* _Task objective_:
Which lines below hold the word "tree"? Report each one.

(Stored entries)
★ ★ ★
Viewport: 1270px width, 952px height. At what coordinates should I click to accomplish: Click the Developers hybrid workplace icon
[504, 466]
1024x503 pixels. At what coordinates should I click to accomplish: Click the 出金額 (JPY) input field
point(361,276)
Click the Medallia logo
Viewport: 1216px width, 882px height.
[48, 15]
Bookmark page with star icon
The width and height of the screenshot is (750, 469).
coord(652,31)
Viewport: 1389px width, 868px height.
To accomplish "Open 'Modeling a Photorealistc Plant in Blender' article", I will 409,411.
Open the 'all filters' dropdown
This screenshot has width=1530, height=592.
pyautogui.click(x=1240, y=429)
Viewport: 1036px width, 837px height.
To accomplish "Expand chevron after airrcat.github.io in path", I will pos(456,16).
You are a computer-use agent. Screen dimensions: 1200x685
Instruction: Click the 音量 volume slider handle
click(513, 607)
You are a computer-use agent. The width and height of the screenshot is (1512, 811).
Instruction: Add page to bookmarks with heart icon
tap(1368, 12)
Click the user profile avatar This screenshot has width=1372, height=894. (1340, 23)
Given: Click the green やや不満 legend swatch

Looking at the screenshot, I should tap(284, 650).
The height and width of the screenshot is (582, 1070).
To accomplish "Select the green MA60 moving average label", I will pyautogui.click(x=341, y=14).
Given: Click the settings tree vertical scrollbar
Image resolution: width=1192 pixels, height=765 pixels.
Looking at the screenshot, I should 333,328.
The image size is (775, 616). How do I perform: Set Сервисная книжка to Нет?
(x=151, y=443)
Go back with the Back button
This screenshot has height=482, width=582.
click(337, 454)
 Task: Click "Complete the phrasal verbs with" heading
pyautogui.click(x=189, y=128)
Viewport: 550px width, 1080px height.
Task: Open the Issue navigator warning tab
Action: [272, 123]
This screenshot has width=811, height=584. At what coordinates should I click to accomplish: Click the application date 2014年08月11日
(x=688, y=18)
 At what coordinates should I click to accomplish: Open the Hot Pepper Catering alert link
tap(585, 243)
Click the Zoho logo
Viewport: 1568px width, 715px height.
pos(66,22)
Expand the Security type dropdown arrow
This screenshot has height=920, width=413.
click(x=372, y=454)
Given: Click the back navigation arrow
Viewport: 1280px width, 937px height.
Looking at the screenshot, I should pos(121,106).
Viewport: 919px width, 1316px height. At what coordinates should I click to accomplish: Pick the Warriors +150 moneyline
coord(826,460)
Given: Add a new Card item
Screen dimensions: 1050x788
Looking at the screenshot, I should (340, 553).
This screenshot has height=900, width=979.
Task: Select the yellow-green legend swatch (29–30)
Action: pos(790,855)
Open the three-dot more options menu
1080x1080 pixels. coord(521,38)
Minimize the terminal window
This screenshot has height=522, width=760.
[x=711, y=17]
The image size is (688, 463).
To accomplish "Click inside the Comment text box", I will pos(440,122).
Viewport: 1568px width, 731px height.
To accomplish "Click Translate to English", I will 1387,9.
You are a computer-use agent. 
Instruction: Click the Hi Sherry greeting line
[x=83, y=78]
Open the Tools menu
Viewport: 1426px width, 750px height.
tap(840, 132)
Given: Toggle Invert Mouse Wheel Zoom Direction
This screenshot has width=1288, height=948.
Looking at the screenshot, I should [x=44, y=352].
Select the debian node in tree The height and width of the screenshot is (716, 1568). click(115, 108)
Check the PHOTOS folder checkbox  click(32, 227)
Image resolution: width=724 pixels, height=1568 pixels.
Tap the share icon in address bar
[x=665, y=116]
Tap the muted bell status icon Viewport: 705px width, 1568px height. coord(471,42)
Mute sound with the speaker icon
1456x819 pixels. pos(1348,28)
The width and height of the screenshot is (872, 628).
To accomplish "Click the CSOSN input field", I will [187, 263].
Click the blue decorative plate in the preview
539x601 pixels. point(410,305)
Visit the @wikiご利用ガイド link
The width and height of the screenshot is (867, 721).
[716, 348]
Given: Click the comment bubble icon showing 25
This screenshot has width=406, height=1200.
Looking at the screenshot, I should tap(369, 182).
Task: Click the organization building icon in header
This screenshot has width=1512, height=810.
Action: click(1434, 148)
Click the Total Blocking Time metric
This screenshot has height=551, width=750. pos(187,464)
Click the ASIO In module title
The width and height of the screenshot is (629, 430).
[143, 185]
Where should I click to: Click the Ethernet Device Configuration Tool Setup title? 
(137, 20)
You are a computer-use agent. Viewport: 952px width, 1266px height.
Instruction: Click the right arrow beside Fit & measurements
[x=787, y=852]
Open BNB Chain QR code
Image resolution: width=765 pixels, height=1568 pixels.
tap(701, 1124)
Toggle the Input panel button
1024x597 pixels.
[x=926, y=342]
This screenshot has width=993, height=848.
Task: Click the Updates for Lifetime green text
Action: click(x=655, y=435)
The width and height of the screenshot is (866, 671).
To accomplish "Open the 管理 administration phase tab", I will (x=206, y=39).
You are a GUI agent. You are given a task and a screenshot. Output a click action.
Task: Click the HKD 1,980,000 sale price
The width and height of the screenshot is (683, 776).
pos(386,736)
★ ★ ★
* _Written solution_:
Given: Click the settings tree vertical scrollbar
Select the debian node in tree The height and width of the screenshot is (716, 1568). click(115, 108)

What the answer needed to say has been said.